今日は36度を超えるという予報だ。全国の天気情報を眺めた。新潟は県内あまねく雷注意報が出ている。毎日雷が心配だったなあ、と湯沢で暮らした日々を思った。
いまごろは一面の田んぼが黄金色に輝き始めているだろう。収穫の時を見計らう農家の人たちが期待を込めて見守っているだろう。
新潟県内では、魚沼地方のお米が有名だし、とても美味しい。魚沼産として出荷しているので、全国どこでも買うことができる。しかし魚沼の中でも南魚沼地方のお米が、とくに美味しい。さらに南魚沼地域内では塩沢米が最高だ。
土地のスーパーのお米売り場では、ご飯の試食をさせてくれる。土地の人たちは試食してみてお米を選ぶのである。直径2センチほどのご飯玉を並べてあり、食べ比べて選ぶのだが、私には差がわからない。土地の人たちの舌は、お米の味に非常に敏感だ。
塩沢という地域は限られたところだから、生産されるお米の量には限りがある。なかなか手に入らない。
しかし新幹線の停車駅、越後湯沢駅の構内の店で食べることができるので、興味のある方はぜひ、湯沢で塩沢米を味わっていただきたい。周辺では、特に塩沢米を使っていると表示している店もある。

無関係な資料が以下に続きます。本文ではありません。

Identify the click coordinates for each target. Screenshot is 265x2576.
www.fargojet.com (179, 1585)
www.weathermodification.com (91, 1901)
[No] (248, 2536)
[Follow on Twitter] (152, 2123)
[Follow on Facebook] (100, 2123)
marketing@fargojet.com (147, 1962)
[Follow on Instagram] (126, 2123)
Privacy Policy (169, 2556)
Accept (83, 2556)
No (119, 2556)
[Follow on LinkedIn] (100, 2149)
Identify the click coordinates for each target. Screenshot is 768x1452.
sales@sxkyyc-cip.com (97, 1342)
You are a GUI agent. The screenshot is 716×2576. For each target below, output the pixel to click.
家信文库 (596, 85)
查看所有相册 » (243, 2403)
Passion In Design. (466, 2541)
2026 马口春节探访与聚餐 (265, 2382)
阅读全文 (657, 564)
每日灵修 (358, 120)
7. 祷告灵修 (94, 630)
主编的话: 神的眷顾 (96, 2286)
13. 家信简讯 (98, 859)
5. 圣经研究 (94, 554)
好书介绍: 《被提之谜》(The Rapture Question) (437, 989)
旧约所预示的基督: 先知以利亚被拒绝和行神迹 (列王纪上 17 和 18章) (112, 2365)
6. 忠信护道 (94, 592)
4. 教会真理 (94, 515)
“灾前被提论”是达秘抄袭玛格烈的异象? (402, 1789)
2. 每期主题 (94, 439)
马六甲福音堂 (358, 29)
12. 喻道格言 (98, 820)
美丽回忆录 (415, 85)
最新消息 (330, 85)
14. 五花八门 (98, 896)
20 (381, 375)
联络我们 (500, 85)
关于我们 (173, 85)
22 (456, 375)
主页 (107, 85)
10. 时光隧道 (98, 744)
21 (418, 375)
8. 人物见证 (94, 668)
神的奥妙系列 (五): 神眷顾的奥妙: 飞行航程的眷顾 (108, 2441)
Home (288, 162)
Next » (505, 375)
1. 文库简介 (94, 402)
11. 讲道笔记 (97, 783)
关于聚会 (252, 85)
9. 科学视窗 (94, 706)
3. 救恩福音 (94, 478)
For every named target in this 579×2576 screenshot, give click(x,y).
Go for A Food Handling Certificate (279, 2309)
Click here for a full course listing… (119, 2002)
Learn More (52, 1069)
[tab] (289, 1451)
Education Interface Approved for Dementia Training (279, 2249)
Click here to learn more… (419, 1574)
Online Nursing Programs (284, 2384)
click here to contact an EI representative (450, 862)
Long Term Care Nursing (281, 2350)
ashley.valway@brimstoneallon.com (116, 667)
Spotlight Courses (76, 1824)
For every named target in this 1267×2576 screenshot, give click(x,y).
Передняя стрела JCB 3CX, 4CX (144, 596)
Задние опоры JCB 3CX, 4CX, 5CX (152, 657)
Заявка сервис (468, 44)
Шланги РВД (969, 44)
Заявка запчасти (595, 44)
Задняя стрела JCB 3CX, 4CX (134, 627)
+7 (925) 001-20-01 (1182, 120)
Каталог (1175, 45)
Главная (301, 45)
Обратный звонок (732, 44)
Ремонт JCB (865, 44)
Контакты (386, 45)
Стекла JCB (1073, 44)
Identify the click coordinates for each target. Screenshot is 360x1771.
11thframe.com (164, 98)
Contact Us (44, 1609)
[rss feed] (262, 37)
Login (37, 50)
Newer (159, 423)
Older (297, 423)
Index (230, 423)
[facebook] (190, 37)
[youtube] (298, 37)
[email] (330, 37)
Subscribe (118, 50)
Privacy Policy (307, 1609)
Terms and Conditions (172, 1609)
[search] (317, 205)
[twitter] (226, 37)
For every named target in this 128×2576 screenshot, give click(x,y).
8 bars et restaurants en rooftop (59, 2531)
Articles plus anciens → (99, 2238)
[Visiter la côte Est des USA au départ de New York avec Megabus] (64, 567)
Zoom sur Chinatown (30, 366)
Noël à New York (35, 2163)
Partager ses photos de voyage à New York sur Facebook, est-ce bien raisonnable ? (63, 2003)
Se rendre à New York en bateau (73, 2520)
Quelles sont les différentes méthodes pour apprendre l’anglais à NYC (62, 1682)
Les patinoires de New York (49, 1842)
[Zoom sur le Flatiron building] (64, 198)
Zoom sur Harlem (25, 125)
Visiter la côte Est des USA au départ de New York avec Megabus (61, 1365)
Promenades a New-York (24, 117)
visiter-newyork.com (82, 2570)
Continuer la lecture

私が、ほとんど毎朝通い、稲の成長を見守ったのが塩沢の田だった。冬は一面の雪原になるが5月から半年間の変化はめまぐるしく、目を見張るばかりだが、ひとつ、私は大きな勘違いをしていた。
それは田んぼの小さな流れにはドジョウがいて、カエルがいて、タニシやいろいろな虫たちがいて、メダカだって泳いでいるんだという田園風景を思い描いていたこと。これが違った。
ひとくちでいうと、稲田は戸外の大工場だった。魚野川から大口径のパイプで導入する水は、ハンドル操作で自在に調節されていた。生き物の姿は、カメラを持って突っ立っている私だけだった。
水の管理、病害虫からの防御だけではなかった、政治的にがんじがらめに管理されて身動きもできない現場の人々の姿が、素人の、外来者の、都会者の私にも見えた。
いま、私はビオトープを作って喜んでいるが、ビオトープの本家、田んぼからはすでに失われている姿なのだ。